Stored data:
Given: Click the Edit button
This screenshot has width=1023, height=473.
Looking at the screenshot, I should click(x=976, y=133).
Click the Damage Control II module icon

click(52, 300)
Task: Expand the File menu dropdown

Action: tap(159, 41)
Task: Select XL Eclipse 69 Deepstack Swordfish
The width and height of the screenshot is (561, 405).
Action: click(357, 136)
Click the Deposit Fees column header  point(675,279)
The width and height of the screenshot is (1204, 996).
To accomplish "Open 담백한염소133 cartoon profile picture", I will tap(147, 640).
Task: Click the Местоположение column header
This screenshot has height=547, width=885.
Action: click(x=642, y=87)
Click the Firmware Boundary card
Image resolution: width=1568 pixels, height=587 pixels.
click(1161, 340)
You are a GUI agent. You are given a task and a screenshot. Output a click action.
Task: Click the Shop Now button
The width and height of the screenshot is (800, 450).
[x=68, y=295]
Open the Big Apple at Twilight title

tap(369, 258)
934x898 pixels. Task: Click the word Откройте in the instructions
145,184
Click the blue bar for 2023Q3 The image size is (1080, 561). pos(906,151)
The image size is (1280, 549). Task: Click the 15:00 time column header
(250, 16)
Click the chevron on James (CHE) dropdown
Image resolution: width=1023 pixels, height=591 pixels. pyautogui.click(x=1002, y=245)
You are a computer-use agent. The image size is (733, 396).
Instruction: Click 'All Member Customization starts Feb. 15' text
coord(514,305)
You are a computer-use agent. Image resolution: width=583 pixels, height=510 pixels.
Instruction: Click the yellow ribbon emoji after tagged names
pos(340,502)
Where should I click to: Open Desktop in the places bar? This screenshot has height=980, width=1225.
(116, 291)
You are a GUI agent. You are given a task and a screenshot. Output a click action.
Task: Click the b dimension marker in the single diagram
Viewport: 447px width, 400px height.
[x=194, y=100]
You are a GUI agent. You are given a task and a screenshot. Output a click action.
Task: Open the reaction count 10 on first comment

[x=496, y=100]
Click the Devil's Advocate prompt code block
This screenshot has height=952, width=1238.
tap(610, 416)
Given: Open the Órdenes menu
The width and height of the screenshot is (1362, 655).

▸ PROMPT: Using the data above, copy each line that contains "button".

▸ RESULT:
Given: Click the Edit button
Task: Click the Shop Now button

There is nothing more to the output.